According to database theory, no. In practical application, yes, 1)
because of the way the optimiser works in IB (if the same columns are
involved in both the primary key and the foreign keys, it will often ignore
the indexes) and 2) because the intersection table's main or only work will
be to participate in joins. (Unlike Paradox, IB doesn't need chains of
hierarchical primary keys to form relationships).

Use your cid to separate the primary key from the two foreign keys and,
wait until *after* you have formed and committed the keys to create the
unique constraint on aid and bid.
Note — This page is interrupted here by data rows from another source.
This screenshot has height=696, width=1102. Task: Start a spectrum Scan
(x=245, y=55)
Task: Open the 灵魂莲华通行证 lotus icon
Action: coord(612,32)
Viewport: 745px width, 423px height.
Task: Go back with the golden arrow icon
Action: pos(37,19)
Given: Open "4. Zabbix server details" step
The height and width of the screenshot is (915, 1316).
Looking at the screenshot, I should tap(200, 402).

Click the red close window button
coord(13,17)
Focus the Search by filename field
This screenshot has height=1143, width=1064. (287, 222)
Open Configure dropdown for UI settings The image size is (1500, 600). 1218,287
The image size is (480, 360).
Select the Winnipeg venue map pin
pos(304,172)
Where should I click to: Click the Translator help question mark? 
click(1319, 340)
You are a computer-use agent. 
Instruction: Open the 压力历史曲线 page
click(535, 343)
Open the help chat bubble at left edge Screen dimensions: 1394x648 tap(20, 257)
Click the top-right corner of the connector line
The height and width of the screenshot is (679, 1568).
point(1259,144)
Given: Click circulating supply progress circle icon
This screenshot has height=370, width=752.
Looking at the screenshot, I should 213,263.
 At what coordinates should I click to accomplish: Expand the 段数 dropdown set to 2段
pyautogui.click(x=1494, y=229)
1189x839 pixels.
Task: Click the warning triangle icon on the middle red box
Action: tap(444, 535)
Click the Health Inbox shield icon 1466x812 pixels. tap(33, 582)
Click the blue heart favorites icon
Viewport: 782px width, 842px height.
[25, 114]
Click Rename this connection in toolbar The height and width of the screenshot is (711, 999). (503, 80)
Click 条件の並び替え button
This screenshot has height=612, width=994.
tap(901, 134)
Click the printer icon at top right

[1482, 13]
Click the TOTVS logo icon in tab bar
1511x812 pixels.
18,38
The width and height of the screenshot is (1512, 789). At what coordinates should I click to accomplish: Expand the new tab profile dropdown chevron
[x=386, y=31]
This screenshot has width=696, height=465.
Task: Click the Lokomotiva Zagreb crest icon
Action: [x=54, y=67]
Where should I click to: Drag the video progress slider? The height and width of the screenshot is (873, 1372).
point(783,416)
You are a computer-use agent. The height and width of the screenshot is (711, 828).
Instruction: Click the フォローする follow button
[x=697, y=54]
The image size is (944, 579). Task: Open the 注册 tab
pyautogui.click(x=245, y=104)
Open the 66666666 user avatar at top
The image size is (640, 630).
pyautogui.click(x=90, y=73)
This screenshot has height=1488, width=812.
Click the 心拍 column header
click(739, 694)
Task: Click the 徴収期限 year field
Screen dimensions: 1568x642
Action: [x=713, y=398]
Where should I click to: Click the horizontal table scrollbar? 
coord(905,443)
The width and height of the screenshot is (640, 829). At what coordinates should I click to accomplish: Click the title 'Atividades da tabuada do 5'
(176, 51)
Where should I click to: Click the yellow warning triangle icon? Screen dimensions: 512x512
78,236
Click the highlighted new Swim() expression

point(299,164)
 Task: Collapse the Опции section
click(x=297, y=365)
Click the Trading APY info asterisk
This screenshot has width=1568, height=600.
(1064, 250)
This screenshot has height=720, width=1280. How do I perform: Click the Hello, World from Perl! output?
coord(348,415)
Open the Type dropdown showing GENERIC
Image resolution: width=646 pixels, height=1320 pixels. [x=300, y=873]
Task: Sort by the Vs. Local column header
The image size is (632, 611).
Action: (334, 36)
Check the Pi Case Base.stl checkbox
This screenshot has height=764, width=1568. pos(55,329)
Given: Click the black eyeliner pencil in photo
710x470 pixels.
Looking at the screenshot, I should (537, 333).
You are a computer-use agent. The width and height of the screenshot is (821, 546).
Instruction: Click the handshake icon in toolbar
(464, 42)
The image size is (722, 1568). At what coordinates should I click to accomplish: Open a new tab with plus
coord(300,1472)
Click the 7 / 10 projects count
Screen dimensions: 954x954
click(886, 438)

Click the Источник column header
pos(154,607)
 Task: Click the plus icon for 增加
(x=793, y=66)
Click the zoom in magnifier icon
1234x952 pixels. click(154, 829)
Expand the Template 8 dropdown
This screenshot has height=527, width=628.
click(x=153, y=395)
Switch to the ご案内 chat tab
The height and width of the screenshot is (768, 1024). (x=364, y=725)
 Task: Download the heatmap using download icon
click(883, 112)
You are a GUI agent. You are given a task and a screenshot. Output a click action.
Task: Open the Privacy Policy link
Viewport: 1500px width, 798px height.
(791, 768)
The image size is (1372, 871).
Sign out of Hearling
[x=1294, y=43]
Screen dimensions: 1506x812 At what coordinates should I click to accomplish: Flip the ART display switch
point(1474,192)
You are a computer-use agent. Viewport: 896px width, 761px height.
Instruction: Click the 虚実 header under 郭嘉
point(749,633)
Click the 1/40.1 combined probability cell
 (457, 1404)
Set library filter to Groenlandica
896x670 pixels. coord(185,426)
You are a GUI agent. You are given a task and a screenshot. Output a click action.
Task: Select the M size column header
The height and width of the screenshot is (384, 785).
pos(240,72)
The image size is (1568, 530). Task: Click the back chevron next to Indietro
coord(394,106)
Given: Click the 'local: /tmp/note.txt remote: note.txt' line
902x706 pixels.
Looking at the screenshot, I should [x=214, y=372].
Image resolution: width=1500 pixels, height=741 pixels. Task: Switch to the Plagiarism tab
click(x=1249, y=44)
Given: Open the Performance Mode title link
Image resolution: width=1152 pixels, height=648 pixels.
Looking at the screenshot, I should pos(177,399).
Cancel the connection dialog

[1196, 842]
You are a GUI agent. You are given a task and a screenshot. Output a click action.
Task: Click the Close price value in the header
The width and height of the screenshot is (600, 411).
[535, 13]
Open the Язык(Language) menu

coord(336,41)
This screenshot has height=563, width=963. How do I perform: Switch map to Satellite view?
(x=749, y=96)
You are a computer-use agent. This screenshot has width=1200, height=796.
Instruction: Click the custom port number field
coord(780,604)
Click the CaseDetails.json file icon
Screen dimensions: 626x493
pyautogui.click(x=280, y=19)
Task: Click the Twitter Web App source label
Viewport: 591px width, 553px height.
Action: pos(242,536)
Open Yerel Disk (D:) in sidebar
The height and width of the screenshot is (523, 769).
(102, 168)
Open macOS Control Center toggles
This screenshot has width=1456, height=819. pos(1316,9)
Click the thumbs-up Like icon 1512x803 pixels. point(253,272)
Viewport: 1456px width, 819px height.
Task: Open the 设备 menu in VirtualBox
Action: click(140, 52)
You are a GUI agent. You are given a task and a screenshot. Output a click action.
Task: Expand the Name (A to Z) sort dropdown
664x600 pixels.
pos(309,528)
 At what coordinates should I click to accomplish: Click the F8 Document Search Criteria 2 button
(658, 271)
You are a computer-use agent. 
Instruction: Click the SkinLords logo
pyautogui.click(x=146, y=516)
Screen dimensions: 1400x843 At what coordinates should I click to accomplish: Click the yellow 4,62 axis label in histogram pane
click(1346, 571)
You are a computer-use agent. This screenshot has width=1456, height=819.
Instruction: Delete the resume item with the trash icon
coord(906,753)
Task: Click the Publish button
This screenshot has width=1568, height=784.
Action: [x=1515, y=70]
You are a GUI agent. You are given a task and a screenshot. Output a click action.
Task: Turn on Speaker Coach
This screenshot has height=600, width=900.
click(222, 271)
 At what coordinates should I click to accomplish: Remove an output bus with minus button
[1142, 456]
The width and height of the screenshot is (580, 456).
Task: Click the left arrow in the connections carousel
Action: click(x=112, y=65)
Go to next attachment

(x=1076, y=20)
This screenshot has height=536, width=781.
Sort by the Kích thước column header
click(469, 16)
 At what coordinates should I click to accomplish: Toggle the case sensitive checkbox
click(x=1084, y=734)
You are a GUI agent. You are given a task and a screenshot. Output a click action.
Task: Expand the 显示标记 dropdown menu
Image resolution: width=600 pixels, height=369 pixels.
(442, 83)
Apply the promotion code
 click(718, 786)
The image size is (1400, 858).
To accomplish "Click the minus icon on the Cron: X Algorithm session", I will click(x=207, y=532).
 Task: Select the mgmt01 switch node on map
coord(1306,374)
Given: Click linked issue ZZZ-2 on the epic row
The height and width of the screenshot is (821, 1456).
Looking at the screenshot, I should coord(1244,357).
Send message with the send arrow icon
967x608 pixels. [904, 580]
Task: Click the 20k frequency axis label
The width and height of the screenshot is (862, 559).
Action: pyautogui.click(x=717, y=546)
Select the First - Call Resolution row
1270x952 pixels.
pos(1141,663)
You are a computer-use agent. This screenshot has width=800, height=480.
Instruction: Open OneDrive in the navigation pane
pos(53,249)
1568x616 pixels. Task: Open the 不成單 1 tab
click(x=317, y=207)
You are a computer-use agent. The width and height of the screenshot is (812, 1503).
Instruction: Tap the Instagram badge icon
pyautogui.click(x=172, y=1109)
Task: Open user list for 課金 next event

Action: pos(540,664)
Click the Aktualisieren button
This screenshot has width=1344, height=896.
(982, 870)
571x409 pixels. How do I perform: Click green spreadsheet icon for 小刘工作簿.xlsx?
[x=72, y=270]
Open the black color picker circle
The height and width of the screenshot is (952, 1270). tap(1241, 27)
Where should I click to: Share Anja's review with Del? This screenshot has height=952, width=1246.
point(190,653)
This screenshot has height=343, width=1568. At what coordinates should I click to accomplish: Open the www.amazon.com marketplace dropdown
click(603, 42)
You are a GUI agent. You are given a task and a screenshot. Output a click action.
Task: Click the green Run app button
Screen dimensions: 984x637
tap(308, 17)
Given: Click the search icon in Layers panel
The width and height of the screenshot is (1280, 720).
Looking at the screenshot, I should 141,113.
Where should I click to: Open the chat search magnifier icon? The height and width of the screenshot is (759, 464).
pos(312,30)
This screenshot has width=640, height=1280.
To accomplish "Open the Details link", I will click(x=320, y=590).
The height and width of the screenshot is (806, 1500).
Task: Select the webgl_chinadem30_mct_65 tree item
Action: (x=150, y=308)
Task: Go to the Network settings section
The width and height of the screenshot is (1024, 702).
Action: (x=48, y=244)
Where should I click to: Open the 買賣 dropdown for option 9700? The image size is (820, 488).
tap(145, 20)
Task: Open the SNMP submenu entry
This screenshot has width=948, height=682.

You will need cascades on both FKs as
well to enforce the obligatory relationship (both aid and bid must exist in
order to form the intersection). If a blank aid or a blank bid is
permissible then represent it in tables A and B with a zero-equivalent, not
a null.

>How would I set this up using TIB_Query?

It really depends on how you want to present the data.

To present a flat view of the relationship you might use a join across all
three tables and use xxxSQL properties for DML, calling stored procedures to
maintain all three tables.

You can form master-detail relationships using two or all three tables and
you also have the option to invert the m/d relationships so that the
(invisible) intersection table query is master to one or two details formed
from TableA and/or TableB respectively. You can also join tables in several
different ways to form masters and details; and you can "invert"
relationships to suit requirements.

I'm doing such things in the online FAQ app with the keywords. My local
maintenance app stores an unlimited number of keywords for each topic. Each
keyword gets stored exactly once and all keywords are available to any
topic. If a new keyword gets added, there are triggers to create the
keyword-topic relationships. On the maintenance form, I display the topics
along with a box showing all the keywords for that topic. (Topic is master,
KeywordTopic - invisible - is detail, and Keyword - in the box - is detail
to the invisible dataset).

When you select a keyword at the web interface you are passing a parameter
which collects up all topics for which an intersection row exists for that
keyword. The master-detail relationship gets inverted and the dataset in
which the eligible topics are returned (on the results page) is the detail
to the KeywordTopic intersection.

When you have many:many requirements, it really brings home to you the
abstract nature of the relational database and the power of SQL.

If you like, provide a scenario of the requirements for these data.